In a library in Munich, approximately 20 researchers are currently working on a project other scholars began 123 years ago. They are responsible for the most complete Latin dictionary ever compiled. The dictionary includes all the spoken and written variables of the ancient language, from its earliest inscriptions, dating from the 6th century BC, until around the year 200, when its use as an everyday spoken language began to decline.
“If a word is just on a toilet in Pompeii in graffiti, you’ll find it with us,” researcher and editor Marijke Ottink told Byrd Pinkerton, for NPR.
The effort of these researchers includes exhaustively reviewing a number of works written in Latin, catalogng each word and every passage they could get their hands on on any parchment, scroll or inscription, and then creating a detailed entry in the dictionary for each word, with its meaning and all inflections contained in each document.

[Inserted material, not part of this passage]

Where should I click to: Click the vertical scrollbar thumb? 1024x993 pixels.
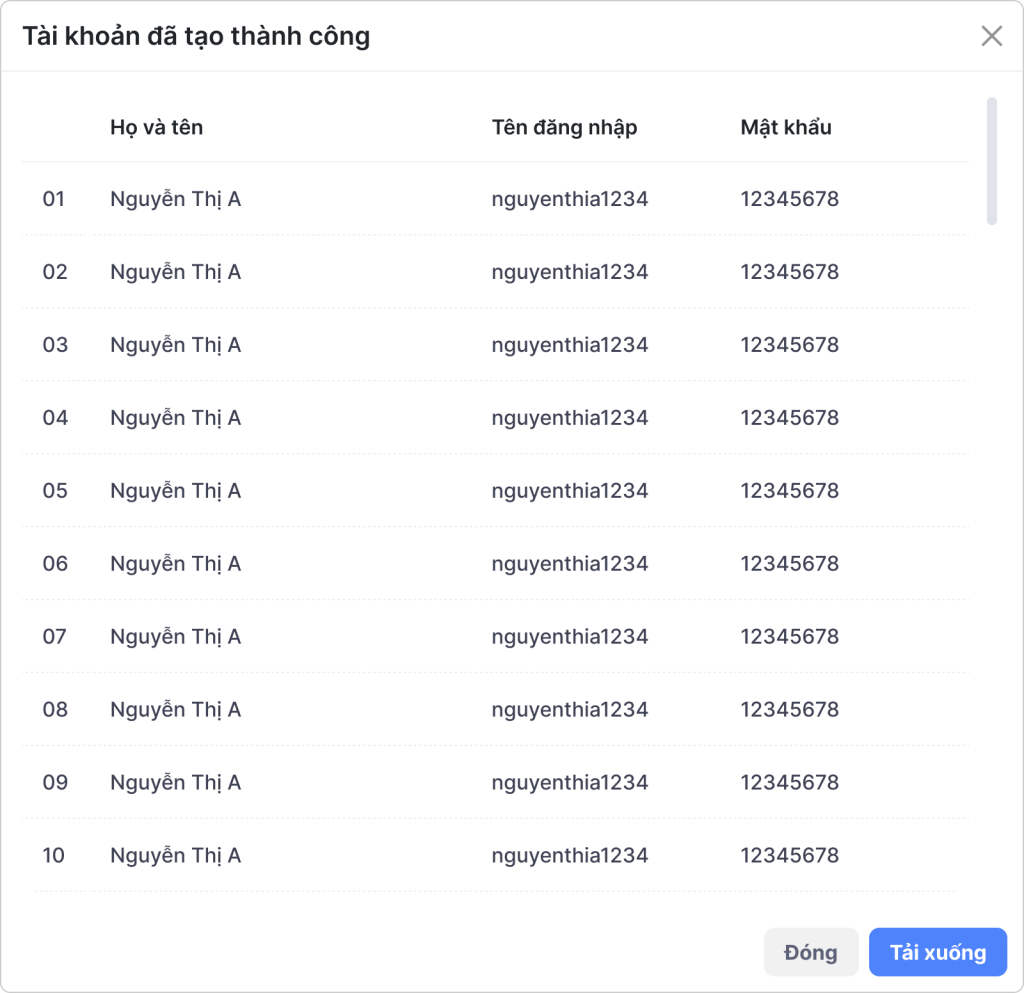[991, 160]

The German government granted this mission to a group of experts in 1894, and that first generation of scholars filled a myriad of boxes with thousands of slips including references drawn from poetry fragments, speeches, legal texts, culinary references, gravestones, graffiti and more. In this dictionary, each word has at least one box full of references; for the word res (“thing”) there are 16 boxes.
The Thesaurus Linguae Latinae, once finished (possibly by the year 2050, according to some calculations), will include a complete volume for each letter of the alphabet.